Many of us have fond memories, or at least remember the stories told to us, about taking naps when we were younger. Most daycare centers and Montessori schools had afternoon nap time built into the schedule and provided cots or mats for the children to rest on. At what age did napping become a bad thing? As many parents can attest, children often grow out of the napping phase much faster than the parents would like them to. This desire for a midafternoon slumber does return at some point, usually in our late teens or early twenties (around the age many young people are in college). As adults, naps become taboo and stay that way until we’re so old we can barely make it through an afternoon awake. Should we be napping regularly as adults, but we’re just too busy? Should we be able to power through each day and ignore the sleepiness we feel shortly after lunch time? Should we be concerned if we feel tired in the afternoon? The best place to start with answering these questions is understanding two systems inside of all humans; namely, the homeostatic and circadian systems.

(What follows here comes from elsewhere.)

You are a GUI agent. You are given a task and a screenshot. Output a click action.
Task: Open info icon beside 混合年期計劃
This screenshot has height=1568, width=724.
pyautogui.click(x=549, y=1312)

Homeostatic & Circadian Systems
The homeostatic and circadian systems help regulate our need to rest and recharge (sleep). Homeostasis refers to bringing balance to a system. For the point of this discussion, the balance is between being awake/active and being asleep/at rest. The circadian rhythm acts as a clock to help the body maintain optimal homeostasis.
Three Phases of Circadian Rhythms
Recent research on the flow of circadian rhythms indicates that there seems to be three distinct phases. The first phase begins upon waking up. This phase can last anywhere between 6-9 hours. Researchers believe this phase may be our best time to do deep thinking, critical problem solving, to experience extended concentration and utilize memory recall. The second phase begins as the first is beginning to wane. This transition is often marked by a physiological reaction when the body needs rest (along with a reduction in mental fortitude). We will revisit this phase for the purpose of this article. The final or third phase begins as the sun goes down and we ready ourselves for sleep. If we allow for our bodies to dictate our daily schedule more than technology, work or other indulgences (late night eating, binge watching videos, streaming shows, etc.), we will likely begin to get tired and sleepy at the end of another 6–9-hour cycle and enter phase three of this circadian cycle.
The Second Phase of our Circadian Rhythm
Let’s revisit the second phase of our circadian rhythm. According to researchers, it is in this phase that we increase our ability to do more creative thinking, along with completing trivial tasks or busy work. In the transition from phase one to phase two, there seems to be a consistent drain on our physiological and mental resources. In cultures within the U.S. (and more broadly in cultures throughout the world), this transition is when people will often take a short nap. In America, we tend to fight this urge by consuming more caffeine, sugary snacks or a combination of the two. In his book, Why We Sleep, Dr. Matthew Walker discusses the usefulness of napping, while cautioning that what constitutes a nap isn’t always what people are truly engaging in. Closing your eyes and resting for 15-20 minutes can have tremendous benefits for reinvigorating both our mental and physical states of being. Dr. Andrew Huberman, a neuroscientist and ophthalmologist at Stanford University, uses a term – non-sleep deep rest (NSDR) – to describe his practice of recharging in between the circadian rhythms of his day. NSDR may look like napping, but it is actually a time when one focuses on breathwork and/or meditation for 15-20 minutes. The ruinous side of napping is when we don’t measure it and we allow ourselves to rest too deeply for too long. This can disrupt our circadian rhythm to the point that when evening light begins to fade, our bodies aren’t ready to wind down. We also need to be mindful of other behaviors that can cause disruption in our homeostasis. There are many, but some of the more common are not getting enough sleep at night, too much caffeine or other substances that interfere with the production of adenosine, too much stress (physically, mentally, emotionally), and not enough movement (the good kind of stress).
Ideally, each of us should prioritize sleep so that most nights we are getting enough quality and quantity that we don’t need to nap during the day. Naps would be an exception, saved for vacations or as a boost for those days when we are exceeding our normal physical and mental output. Think of naps the way you think of eating ice cream – if you do it occasionally, it’s a treat. If you do it all the time, it’s part of your diet.